A copy of each report made to the Board of any registered fund Client pursuant to Rule 17j-1 within the preceding six years;
6.
A copy of any record or report of violation of this Code and any action taken as a result of such violation.


DEFINITIONS

“Beneficial ownership” is interpreted in the same manner as it would be under Rule 16a 1(a)(2) of the Securities Exchange Act of 1934. An employee may be deemed to have beneficial ownership of securities owned by another person if, by reason of any contract, arrangement, understanding, relationship or otherwise, the employee can share in any profit from the securities or exerts any control over the account. For example, a person can beneficially own securities if they are held by a Family Member sharing the same household, by a corporation controlled by the Access Person, by a partnership of which the Access Person is a general partner, or by certain trusts of which the access person is a trustee, beneficiary or settlor.

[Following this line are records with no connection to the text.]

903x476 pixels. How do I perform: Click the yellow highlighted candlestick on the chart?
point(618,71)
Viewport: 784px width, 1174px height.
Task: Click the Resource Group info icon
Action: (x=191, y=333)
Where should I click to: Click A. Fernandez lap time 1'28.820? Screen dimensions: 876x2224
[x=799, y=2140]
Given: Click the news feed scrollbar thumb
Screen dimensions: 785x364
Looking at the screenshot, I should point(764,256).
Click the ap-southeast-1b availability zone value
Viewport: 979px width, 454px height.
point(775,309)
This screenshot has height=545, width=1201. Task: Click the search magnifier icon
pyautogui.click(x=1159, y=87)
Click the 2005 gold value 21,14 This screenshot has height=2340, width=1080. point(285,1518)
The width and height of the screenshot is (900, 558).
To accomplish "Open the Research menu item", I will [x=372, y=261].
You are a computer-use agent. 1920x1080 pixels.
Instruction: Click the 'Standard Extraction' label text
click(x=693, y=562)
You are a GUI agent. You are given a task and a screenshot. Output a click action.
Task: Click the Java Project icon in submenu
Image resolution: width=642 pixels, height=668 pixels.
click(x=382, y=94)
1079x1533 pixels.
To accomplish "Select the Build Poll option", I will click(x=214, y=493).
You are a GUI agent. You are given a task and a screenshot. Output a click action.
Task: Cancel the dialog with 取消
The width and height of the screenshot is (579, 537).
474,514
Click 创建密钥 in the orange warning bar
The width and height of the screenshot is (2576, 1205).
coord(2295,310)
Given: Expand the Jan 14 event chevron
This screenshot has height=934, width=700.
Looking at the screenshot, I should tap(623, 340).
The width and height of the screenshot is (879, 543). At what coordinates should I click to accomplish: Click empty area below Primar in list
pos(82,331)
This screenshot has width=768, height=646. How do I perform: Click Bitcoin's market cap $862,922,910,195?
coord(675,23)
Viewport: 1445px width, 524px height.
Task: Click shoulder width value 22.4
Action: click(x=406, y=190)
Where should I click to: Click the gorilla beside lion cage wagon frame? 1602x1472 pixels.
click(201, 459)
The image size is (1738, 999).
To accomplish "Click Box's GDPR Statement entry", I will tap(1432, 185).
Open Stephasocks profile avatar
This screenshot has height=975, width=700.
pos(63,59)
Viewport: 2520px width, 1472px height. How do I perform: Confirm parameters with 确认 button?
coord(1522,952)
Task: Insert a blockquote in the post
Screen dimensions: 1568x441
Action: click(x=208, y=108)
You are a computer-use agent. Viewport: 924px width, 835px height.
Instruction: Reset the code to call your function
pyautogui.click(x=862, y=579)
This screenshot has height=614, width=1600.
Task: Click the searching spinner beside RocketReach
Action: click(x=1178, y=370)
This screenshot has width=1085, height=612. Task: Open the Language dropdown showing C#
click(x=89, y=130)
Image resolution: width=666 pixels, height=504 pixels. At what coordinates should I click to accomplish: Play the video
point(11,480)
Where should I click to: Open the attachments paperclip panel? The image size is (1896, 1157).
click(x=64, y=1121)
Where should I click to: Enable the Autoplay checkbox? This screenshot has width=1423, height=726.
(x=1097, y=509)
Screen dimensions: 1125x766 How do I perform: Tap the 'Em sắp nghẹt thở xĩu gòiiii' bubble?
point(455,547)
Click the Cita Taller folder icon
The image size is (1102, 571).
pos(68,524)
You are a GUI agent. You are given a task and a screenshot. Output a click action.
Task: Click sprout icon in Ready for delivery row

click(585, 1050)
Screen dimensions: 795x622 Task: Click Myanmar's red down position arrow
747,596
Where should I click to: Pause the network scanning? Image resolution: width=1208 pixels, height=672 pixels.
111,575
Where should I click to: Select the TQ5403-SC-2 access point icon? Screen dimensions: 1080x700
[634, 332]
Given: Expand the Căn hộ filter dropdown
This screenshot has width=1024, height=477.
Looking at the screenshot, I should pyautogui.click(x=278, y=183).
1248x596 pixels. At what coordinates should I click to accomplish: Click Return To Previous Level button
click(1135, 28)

“Control” has the same meaning as that set forth in Section 2(a)(9) of the Investment Company Act of 1940. In general, a person is presumed to control a company if he or she beneficially owns, directly or indirectly, more than 25% of the voting securities of the company, and a natural person is presumed not to be controlled by any other person.

“Employee” means (i) any director, officer, partner or employee of the Firm; (ii) any director, officer, general partner or employee of any company in a control relationship to the Firm who, in connection with his or her regular functions or duties, makes, participates in, or obtains information regarding Securities Transactions, or whose functions relate to the making of any recommendations with respect to Securities Transactions; and (iii) any natural person in a control relationship to the Firm who obtains information concerning such recommendations.

“Equivalent Security” means any security issued by the same entity as the issuer of a security, and all derivative instruments, such as options and warrants.

“Family Member” means any child, stepchild, grandchild, parent, stepparent, grandparent, spouse, sibling, mother-in-law, father-in-law, son-in-law, daughter-in-law, brother-in-law, or sister-in-law, and includes adoptive relationships.

“Fund” means any registered or unregistered investment fund of any type for which the Firm or any of its affiliates serves as an adviser.
        
“Security” includes stock, notes, bonds, debentures and other evidences of indebtedness (including loan participation and assignments), limited partnership interests, investment contracts, all derivative instruments, such as options and warrants, and any other instrument within the definition of the term “security” in the Securities Act of 1933.

“Securities Transaction” means a purchase or sale of securities.